Exercise requirements —
Every record here should be printed again exactly.

== Data for this exercise

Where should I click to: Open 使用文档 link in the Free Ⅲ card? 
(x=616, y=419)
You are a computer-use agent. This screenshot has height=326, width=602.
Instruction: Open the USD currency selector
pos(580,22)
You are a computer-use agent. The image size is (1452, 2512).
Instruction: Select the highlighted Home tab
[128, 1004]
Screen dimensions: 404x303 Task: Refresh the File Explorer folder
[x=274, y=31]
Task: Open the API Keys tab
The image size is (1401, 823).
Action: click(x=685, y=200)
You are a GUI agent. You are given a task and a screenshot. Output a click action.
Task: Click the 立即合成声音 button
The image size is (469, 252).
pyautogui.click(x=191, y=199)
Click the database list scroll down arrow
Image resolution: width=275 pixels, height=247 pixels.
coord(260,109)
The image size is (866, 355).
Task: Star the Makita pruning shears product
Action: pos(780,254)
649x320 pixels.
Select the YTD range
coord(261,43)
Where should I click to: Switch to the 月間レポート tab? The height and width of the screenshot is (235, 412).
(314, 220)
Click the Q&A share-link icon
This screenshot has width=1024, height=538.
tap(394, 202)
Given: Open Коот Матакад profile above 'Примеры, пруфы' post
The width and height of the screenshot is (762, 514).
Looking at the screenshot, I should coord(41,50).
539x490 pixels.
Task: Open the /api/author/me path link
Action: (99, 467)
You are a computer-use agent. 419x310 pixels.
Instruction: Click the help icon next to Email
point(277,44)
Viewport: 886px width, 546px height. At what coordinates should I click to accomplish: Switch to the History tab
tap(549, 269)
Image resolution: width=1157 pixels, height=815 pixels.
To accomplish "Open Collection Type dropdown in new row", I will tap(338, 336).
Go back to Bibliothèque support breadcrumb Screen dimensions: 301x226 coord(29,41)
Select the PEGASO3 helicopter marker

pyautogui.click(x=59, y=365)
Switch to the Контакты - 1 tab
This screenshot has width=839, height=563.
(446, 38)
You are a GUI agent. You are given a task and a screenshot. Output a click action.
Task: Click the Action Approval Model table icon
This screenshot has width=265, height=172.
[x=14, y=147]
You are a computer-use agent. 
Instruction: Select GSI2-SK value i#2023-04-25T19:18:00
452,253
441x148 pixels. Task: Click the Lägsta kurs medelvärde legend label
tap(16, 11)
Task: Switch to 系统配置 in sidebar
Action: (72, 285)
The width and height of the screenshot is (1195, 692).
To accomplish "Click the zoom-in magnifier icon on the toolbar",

====

Output for this task —
Where should I click to: Open 使用文档 link in the Free Ⅲ card? 
(x=616, y=419)
You are a computer-use agent. This screenshot has height=326, width=602.
Instruction: Open the USD currency selector
pos(580,22)
You are a computer-use agent. The image size is (1452, 2512).
Instruction: Select the highlighted Home tab
[128, 1004]
Screen dimensions: 404x303 Task: Refresh the File Explorer folder
[x=274, y=31]
Task: Open the API Keys tab
The image size is (1401, 823).
Action: click(x=685, y=200)
You are a GUI agent. You are given a task and a screenshot. Output a click action.
Task: Click the 立即合成声音 button
The image size is (469, 252).
pyautogui.click(x=191, y=199)
Click the database list scroll down arrow
Image resolution: width=275 pixels, height=247 pixels.
coord(260,109)
The image size is (866, 355).
Task: Star the Makita pruning shears product
Action: pos(780,254)
649x320 pixels.
Select the YTD range
coord(261,43)
Where should I click to: Switch to the 月間レポート tab? The height and width of the screenshot is (235, 412).
(314, 220)
Click the Q&A share-link icon
This screenshot has width=1024, height=538.
tap(394, 202)
Given: Open Коот Матакад profile above 'Примеры, пруфы' post
The width and height of the screenshot is (762, 514).
Looking at the screenshot, I should coord(41,50).
539x490 pixels.
Task: Open the /api/author/me path link
Action: (99, 467)
You are a computer-use agent. 419x310 pixels.
Instruction: Click the help icon next to Email
point(277,44)
Viewport: 886px width, 546px height. At what coordinates should I click to accomplish: Switch to the History tab
tap(549, 269)
Image resolution: width=1157 pixels, height=815 pixels.
To accomplish "Open Collection Type dropdown in new row", I will tap(338, 336).
Go back to Bibliothèque support breadcrumb Screen dimensions: 301x226 coord(29,41)
Select the PEGASO3 helicopter marker

pyautogui.click(x=59, y=365)
Switch to the Контакты - 1 tab
This screenshot has width=839, height=563.
(446, 38)
You are a GUI agent. You are given a task and a screenshot. Output a click action.
Task: Click the Action Approval Model table icon
This screenshot has width=265, height=172.
[x=14, y=147]
You are a computer-use agent. 
Instruction: Select GSI2-SK value i#2023-04-25T19:18:00
452,253
441x148 pixels. Task: Click the Lägsta kurs medelvärde legend label
tap(16, 11)
Task: Switch to 系统配置 in sidebar
Action: (72, 285)
The width and height of the screenshot is (1195, 692).
To accomplish "Click the zoom-in magnifier icon on the toolbar",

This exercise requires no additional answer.